Updated: Jun 19, 2021
Homeowners insurance provides financial protection for your home and other important assets against disasters, theft, and accidents for which you’re liable. Most lenders also require home insurance before they'll let you take out a mortgage on a house.
Homeowners insurance coverages explained.
A basic homeowners insurance policy includes six coverage provisions that cover your home's structure, personal property, additional living expenses, and legal and medical expenses.
Dwelling coverage is the part of your policy covering the cost of repairing or rebuilding your home if it’s damaged or destroyed by a fire, hurricane, or another disaster listed in your policy. With dwelling coverage, your home’s foundation, roofing, walls, deck, floors, cabinetry, plumbing, water heaters — basically anything built into the home is covered up to the limit in your policy.
Other structures coverage
Other structures protection pays to repair or rebuild structures separate from your home, such as a detached garage, guest house, shed, or fence.
Personal property coverage
Homeowners insurance also includes coverage for your personal belongings in your home and anywhere in the world. If someone breaks into your home and steals your valuables, the cost of replacing them is covered; if someone breaks into your hotel room or storage unit and takes your luggage, that is also covered. If a guest stays in your home, personal property coverage may also cover their belongings if they’re damaged or stolen.
Jewelry, watches, furs, firearms, and other types of expensive valuables have special limits of liability or sub-limits, meaning the insurance company will only pay up to a limited amount — typically $1,500–2,500 depending on the category or class of items. Most insurers give you the option of increasing coverage limits on expensive valuables by opting into a more comprehensive coverage tier or “scheduling” items with a scheduled personal property coverage add-on.
Additional living expenses
Also referred to as loss of use coverage, this policy provision covers any increase in living expenses if your house is damaged in a disaster and you need to live somewhere else. At the same time, it’s being repaired or rebuilt. Loss of use coverage may cover the cost of rent at your temporary residence, gasoline expenses if you had to flee the region, and the rental value of the property if you were renting it out as a source of income.

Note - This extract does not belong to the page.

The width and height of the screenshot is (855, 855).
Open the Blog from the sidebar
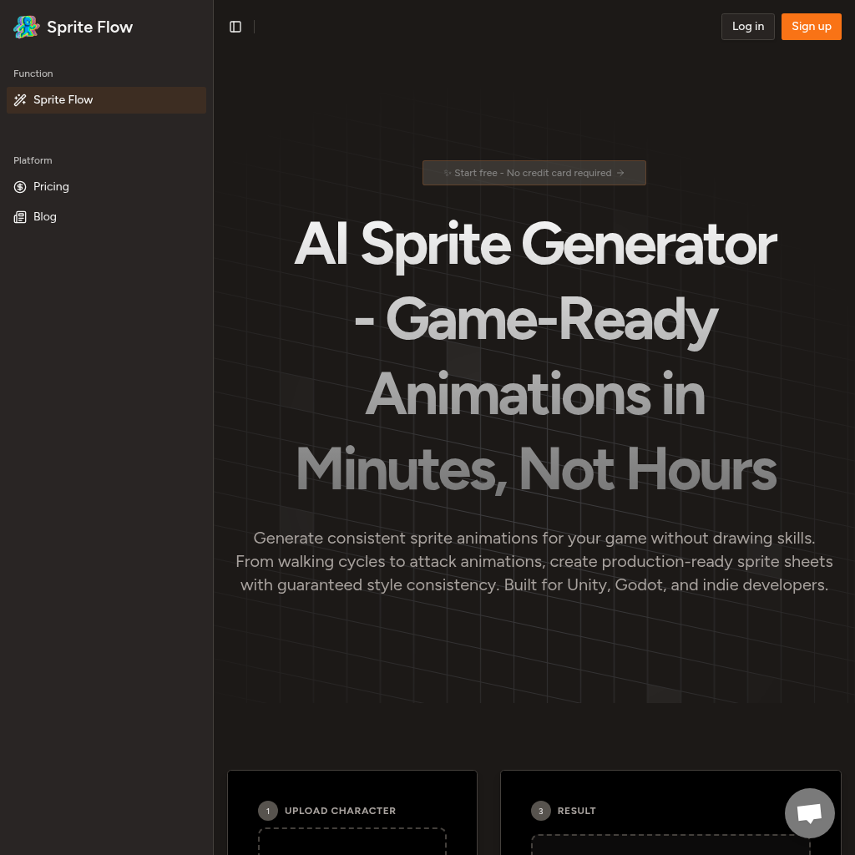click(x=45, y=217)
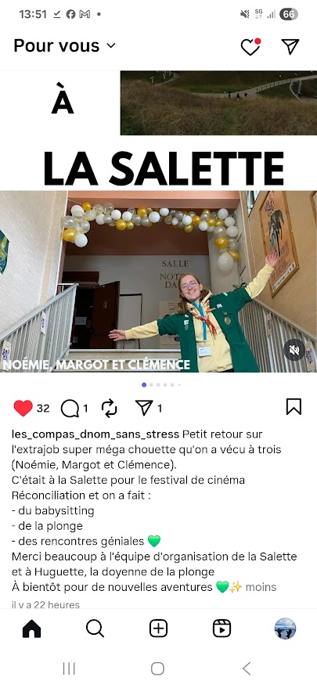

According to a standard policy, your additional living expenses are covered for the shortest time required to repair or rebuild your home. If your home is destroyed and you decide to relocate permanently, payments will continue until you’re settled in your new home.
Personal liability coverage
Homeowners' insurance also includes personal liability coverage to pay for medical bills, lost wages, and other costs for people that you’re legally responsible for injuring. Events you could be liable for include your dog biting someone or a guest slipping and falling and injuring themselves on your property.
If you’re sued and taken to court because of an accident, liability protection will also cover your legal fees. If you’re responsible for damaging or destroying someone’s property — maybe you accidentally torched your neighbor’s house in gender reveals party gone wrong — this coverage may cover the rebuild.
You can choose anywhere from $100,000 to $500,000 in personal liability coverage. If you have assets above $500,000 and you’d like more financial security, you can add personal umbrella insurance to your policy. It provides broader liability protection and higher coverage limits than standard homeowners insurance.
Medical payments coverage
Your policy also includes no-fault medical payments coverage, which pays out if a guest sustains a minor injury in your home, regardless of who is at fault or liable for the accident. You typically can choose between $1,000 to $5,000 in medical payments coverage.
Most insurance companies also offer supplemental protection to modify or enhance your policy coverage, including water backup protection, service line coverage, and equipment breakdown coverage.